Splitting "cardio" and the nonstop 1.5 mile up, I would say the cardio is the actual goal while the distance was more of an attempt to make the "Cardio" into a solid goal.
In that case, most of us here would recommend either metcons (use the search feature/Google, or see Crossfit for sample workouts) or HIIT (high intensity interval training), or both.
You can do intervals ("sprints" or max effort for certain distance) on a bike, swimming, running, even jump roping.
Do a Google search for "Tabata protocol" as well.
The 1.5 mi goal isn't necessarily "bad," but it doesn't directly translate to parkour. If you have another reason to run that distance, no worries.

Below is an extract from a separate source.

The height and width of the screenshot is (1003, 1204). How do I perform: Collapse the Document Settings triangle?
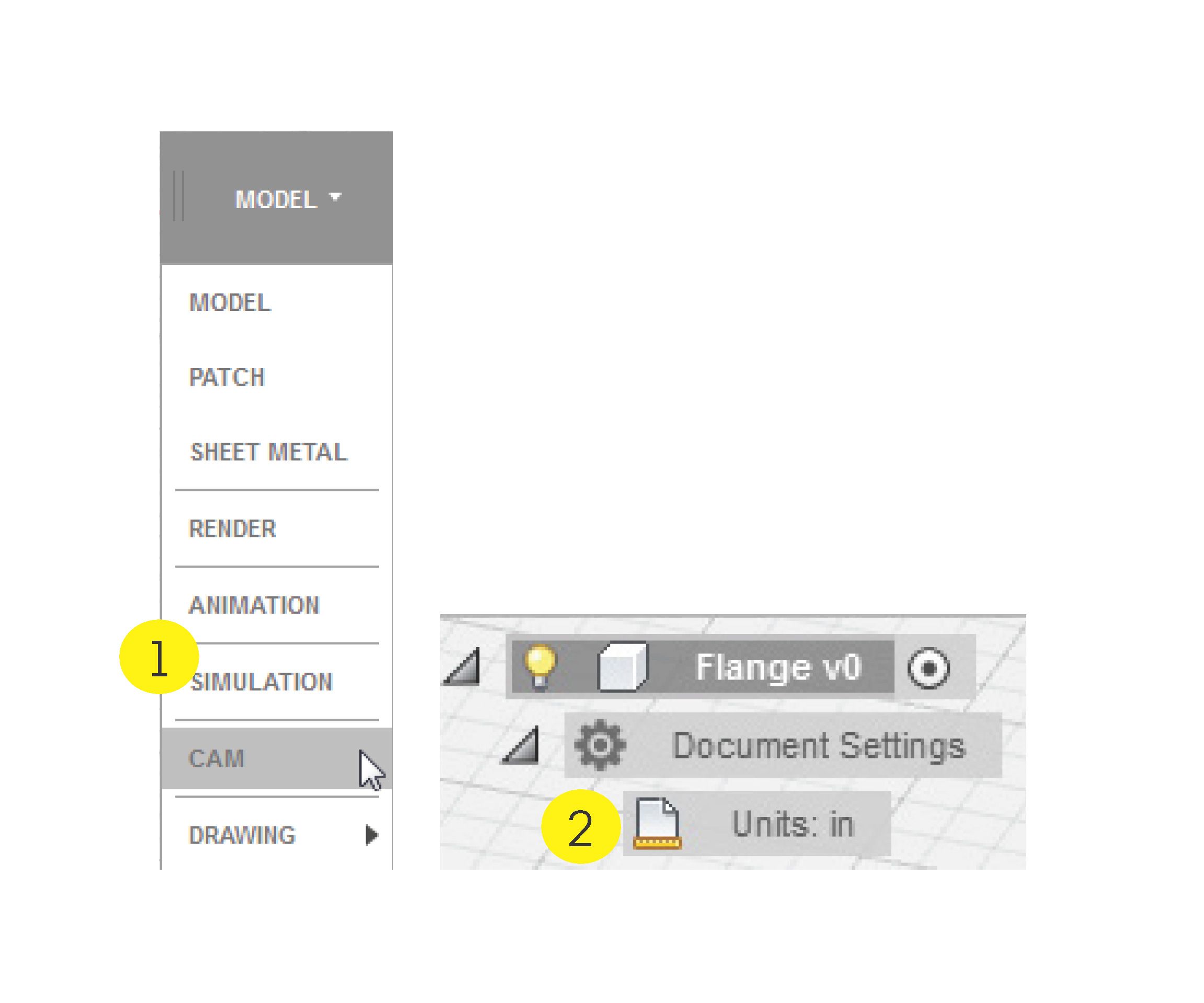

If you only want to have the benefit for parkour, I'd suggest running 400m sprints two or three days a week. Go to your local high school/junior college and run a lap around the track: that's 400m (if it's a standard-size track, around the football field). Rest 5 minutes between sprints. Try 4-6 sprints, make sure you run as hard as you can for a pace that you can keep up for the whole lap.
It should be really hard and you should feel exhausted afterward. By the time you go to start your last sprint, you should feel like you want to jump into your computer, magically travel through the internet, find me and destroy me and my unborn children cell by cell for suggesting you do something sooooo f#cking exhausting. That's how you know you're doing it right.